WHAT THE TASK REQUIRES: The answer must be an exact copy of every record.

PROVIDED DATA:
= = =
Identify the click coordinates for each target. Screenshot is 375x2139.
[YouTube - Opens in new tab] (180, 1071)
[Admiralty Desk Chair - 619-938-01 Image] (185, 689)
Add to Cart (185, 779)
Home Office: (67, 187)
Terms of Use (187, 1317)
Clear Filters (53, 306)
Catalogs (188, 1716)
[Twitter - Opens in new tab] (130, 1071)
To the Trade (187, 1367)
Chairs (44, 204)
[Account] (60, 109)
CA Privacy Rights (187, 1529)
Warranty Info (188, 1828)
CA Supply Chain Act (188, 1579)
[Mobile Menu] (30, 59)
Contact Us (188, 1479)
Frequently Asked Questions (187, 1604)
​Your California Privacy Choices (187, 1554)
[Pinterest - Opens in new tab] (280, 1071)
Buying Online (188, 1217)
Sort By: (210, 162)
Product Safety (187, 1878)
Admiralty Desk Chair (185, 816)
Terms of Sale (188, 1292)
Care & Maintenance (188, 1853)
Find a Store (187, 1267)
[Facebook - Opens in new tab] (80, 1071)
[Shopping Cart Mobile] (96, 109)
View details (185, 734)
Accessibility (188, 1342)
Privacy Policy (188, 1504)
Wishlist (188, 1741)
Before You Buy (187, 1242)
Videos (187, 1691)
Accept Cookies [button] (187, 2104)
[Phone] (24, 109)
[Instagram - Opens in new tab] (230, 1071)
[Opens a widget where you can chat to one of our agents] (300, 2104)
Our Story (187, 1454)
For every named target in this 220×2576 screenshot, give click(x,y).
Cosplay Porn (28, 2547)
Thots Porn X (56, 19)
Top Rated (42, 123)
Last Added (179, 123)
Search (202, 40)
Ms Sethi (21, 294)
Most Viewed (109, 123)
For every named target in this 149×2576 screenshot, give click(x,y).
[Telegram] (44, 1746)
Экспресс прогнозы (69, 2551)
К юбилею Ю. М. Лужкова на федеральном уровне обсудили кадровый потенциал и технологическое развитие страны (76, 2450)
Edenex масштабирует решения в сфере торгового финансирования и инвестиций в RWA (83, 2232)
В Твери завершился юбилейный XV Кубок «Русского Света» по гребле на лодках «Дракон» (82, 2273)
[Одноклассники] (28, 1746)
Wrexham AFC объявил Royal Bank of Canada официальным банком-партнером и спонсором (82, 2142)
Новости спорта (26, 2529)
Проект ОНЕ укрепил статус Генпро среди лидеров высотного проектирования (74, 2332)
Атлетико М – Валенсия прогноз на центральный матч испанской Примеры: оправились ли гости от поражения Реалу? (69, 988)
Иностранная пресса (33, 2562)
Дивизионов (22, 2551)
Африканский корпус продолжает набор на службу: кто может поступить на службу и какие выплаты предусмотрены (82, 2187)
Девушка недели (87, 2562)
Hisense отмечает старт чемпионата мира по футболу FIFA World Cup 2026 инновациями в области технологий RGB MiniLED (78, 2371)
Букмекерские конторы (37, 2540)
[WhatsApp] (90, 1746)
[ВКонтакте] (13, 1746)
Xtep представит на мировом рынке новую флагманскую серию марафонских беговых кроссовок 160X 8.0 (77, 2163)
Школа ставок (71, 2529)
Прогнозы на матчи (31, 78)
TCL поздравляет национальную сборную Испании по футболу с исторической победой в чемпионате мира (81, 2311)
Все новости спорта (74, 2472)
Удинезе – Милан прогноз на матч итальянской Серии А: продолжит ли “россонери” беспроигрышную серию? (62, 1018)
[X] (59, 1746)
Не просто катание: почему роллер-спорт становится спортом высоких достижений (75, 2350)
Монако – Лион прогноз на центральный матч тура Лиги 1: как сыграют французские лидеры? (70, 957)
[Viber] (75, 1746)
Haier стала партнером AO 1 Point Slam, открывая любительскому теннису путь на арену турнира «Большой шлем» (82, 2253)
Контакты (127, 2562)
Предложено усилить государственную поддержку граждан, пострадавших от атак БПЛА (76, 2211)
= = =
COMPLETED TASK:
Identify the click coordinates for each target. Screenshot is 375x2139.
[YouTube - Opens in new tab] (180, 1071)
[Admiralty Desk Chair - 619-938-01 Image] (185, 689)
Add to Cart (185, 779)
Home Office: (67, 187)
Terms of Use (187, 1317)
Clear Filters (53, 306)
Catalogs (188, 1716)
[Twitter - Opens in new tab] (130, 1071)
To the Trade (187, 1367)
Chairs (44, 204)
[Account] (60, 109)
CA Privacy Rights (187, 1529)
Warranty Info (188, 1828)
CA Supply Chain Act (188, 1579)
[Mobile Menu] (30, 59)
Contact Us (188, 1479)
Frequently Asked Questions (187, 1604)
​Your California Privacy Choices (187, 1554)
[Pinterest - Opens in new tab] (280, 1071)
Buying Online (188, 1217)
Sort By: (210, 162)
Product Safety (187, 1878)
Admiralty Desk Chair (185, 816)
Terms of Sale (188, 1292)
Care & Maintenance (188, 1853)
Find a Store (187, 1267)
[Facebook - Opens in new tab] (80, 1071)
[Shopping Cart Mobile] (96, 109)
View details (185, 734)
Accessibility (188, 1342)
Privacy Policy (188, 1504)
Wishlist (188, 1741)
Before You Buy (187, 1242)
Videos (187, 1691)
Accept Cookies [button] (187, 2104)
[Phone] (24, 109)
[Instagram - Opens in new tab] (230, 1071)
[Opens a widget where you can chat to one of our agents] (300, 2104)
Our Story (187, 1454)
For every named target in this 220×2576 screenshot, give click(x,y).
Cosplay Porn (28, 2547)
Thots Porn X (56, 19)
Top Rated (42, 123)
Last Added (179, 123)
Search (202, 40)
Ms Sethi (21, 294)
Most Viewed (109, 123)
For every named target in this 149×2576 screenshot, give click(x,y).
[Telegram] (44, 1746)
Экспресс прогнозы (69, 2551)
К юбилею Ю. М. Лужкова на федеральном уровне обсудили кадровый потенциал и технологическое развитие страны (76, 2450)
Edenex масштабирует решения в сфере торгового финансирования и инвестиций в RWA (83, 2232)
В Твери завершился юбилейный XV Кубок «Русского Света» по гребле на лодках «Дракон» (82, 2273)
[Одноклассники] (28, 1746)
Wrexham AFC объявил Royal Bank of Canada официальным банком-партнером и спонсором (82, 2142)
Новости спорта (26, 2529)
Проект ОНЕ укрепил статус Генпро среди лидеров высотного проектирования (74, 2332)
Атлетико М – Валенсия прогноз на центральный матч испанской Примеры: оправились ли гости от поражения Реалу? (69, 988)
Иностранная пресса (33, 2562)
Дивизионов (22, 2551)
Африканский корпус продолжает набор на службу: кто может поступить на службу и какие выплаты предусмотрены (82, 2187)
Девушка недели (87, 2562)
Hisense отмечает старт чемпионата мира по футболу FIFA World Cup 2026 инновациями в области технологий RGB MiniLED (78, 2371)
Букмекерские конторы (37, 2540)
[WhatsApp] (90, 1746)
[ВКонтакте] (13, 1746)
Xtep представит на мировом рынке новую флагманскую серию марафонских беговых кроссовок 160X 8.0 (77, 2163)
Школа ставок (71, 2529)
Прогнозы на матчи (31, 78)
TCL поздравляет национальную сборную Испании по футболу с исторической победой в чемпионате мира (81, 2311)
Все новости спорта (74, 2472)
Удинезе – Милан прогноз на матч итальянской Серии А: продолжит ли “россонери” беспроигрышную серию? (62, 1018)
[X] (59, 1746)
Не просто катание: почему роллер-спорт становится спортом высоких достижений (75, 2350)
Монако – Лион прогноз на центральный матч тура Лиги 1: как сыграют французские лидеры? (70, 957)
[Viber] (75, 1746)
Haier стала партнером AO 1 Point Slam, открывая любительскому теннису путь на арену турнира «Большой шлем» (82, 2253)
Контакты (127, 2562)
Предложено усилить государственную поддержку граждан, пострадавших от атак БПЛА (76, 2211)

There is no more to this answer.